ÉNONCÉ 1:
Traduisez en anglais la phrase suivante, tirée du texte sur la distribution de Don't Look Up : « Leonardo DiCaprio et Jennifer Lawrence nous servent de repères émotionnels et dramatiques dans le cœur joyeusement foutraque du film, accompagnés dans leurs aventures par le très bon Rob Morgan. »
ÉNONCÉ 2:
Dans le texte sur la distribution de Don't Look Up, relevez tous les acteurs et actrices nommés dans la phrase qui commence par « Face à eux ».

TEXTE FOURNI:
Don’t Look Up s’habille de ses plus beaux habits pour venir heurter Noël en se dotant d’un casting hallucinant convoquant parmi les plus grandes stars du cinéma américain en faisant fusionner les générations. Leonardo DiCaprio et Jennifer Lawrence nous servent de repères émotionnels et dramatiques dans le cœur joyeusement foutraque du film, accompagnés dans leurs aventures par le très bon Rob Morgan. Face à eux, la Présidente Meryl Streep et son fils délicatement crétin Jonah Hill, le Pdg intéressé Mark Rylance (dira-t-on qu’il est le véritable bad guy du film… ?), le duo de journalistes tartiné de maquillage les rendant quasiment méconnaissables Cate Blanchett et Tyler Perry, le couple star dont la scène de concert fera probablement parler d’elle longtemps (un prix de la meilleure chanson originale en vue ?) Ariana Grande et Kid Cudi, ou encore le vétéran conservateur à la langue bien (trop) pendue Ron Perlman. Nourrissent également le casting Timothée Chalamet, skater vaguement hippie et toute une série de caméos plus ou moins inattendus qu’on vous laissera découvrir au visionnage.

LIGNES DE DONNÉES:
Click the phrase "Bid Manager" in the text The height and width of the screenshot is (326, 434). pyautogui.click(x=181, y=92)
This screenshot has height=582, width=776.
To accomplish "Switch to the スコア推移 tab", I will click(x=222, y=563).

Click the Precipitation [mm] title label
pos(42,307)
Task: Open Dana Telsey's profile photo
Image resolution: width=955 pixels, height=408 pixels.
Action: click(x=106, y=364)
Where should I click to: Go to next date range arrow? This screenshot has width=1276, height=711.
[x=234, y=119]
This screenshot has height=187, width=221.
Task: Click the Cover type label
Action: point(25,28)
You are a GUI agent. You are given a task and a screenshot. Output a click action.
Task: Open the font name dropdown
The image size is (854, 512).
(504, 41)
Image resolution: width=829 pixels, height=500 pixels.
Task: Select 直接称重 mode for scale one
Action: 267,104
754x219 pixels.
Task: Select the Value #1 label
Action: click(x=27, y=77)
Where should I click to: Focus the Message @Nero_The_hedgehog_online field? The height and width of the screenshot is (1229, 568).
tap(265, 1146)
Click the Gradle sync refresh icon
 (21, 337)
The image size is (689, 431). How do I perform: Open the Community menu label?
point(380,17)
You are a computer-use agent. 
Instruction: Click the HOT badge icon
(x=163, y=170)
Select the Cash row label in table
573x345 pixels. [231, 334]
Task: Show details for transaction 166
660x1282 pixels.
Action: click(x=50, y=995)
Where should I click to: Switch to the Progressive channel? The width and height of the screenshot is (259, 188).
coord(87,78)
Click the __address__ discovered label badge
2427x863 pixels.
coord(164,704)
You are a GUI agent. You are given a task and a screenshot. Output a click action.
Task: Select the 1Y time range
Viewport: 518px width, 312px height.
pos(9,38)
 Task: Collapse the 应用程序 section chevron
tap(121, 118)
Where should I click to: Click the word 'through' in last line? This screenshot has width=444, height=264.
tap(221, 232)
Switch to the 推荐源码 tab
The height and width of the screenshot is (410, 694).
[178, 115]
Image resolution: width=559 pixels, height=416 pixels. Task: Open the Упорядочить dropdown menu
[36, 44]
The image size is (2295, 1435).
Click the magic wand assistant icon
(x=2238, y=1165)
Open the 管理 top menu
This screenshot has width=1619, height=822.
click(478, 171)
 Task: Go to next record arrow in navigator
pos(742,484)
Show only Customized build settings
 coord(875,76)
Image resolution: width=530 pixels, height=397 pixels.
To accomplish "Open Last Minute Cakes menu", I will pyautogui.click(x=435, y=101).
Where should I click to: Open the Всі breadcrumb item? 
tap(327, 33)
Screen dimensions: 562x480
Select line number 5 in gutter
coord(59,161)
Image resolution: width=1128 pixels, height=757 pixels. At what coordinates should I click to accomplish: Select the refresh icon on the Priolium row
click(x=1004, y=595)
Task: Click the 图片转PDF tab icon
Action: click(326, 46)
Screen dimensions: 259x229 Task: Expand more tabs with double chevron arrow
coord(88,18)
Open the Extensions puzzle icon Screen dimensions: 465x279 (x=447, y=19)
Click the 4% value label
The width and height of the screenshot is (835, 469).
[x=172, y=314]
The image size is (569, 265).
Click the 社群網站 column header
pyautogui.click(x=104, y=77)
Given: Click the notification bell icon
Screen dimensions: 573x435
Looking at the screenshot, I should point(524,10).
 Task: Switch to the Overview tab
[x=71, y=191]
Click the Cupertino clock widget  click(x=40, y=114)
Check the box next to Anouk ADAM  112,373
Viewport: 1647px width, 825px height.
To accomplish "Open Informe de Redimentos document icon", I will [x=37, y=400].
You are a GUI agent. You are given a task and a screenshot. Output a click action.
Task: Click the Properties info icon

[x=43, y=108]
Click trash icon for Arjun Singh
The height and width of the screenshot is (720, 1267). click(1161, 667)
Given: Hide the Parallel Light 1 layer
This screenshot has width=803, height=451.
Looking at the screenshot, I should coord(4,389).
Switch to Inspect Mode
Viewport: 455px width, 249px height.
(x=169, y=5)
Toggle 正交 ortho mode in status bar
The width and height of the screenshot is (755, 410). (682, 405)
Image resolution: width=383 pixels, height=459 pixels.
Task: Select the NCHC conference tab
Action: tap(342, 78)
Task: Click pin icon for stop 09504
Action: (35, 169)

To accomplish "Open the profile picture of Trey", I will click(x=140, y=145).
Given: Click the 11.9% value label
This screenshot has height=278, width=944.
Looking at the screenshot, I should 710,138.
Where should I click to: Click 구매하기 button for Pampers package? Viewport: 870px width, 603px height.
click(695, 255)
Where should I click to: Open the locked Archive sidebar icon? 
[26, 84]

CORRIGÉ 1:
Leonardo DiCaprio and Jennifer Lawrence serve as our emotional and dramatic anchors at the joyfully chaotic heart of the film, joined in their adventures by the excellent Rob Morgan.

CORRIGÉ 2:
- Meryl Streep
- Jonah Hill
- Mark Rylance
- Cate Blanchett
- Tyler Perry
- Ariana Grande
- Kid Cudi
- Ron Perlman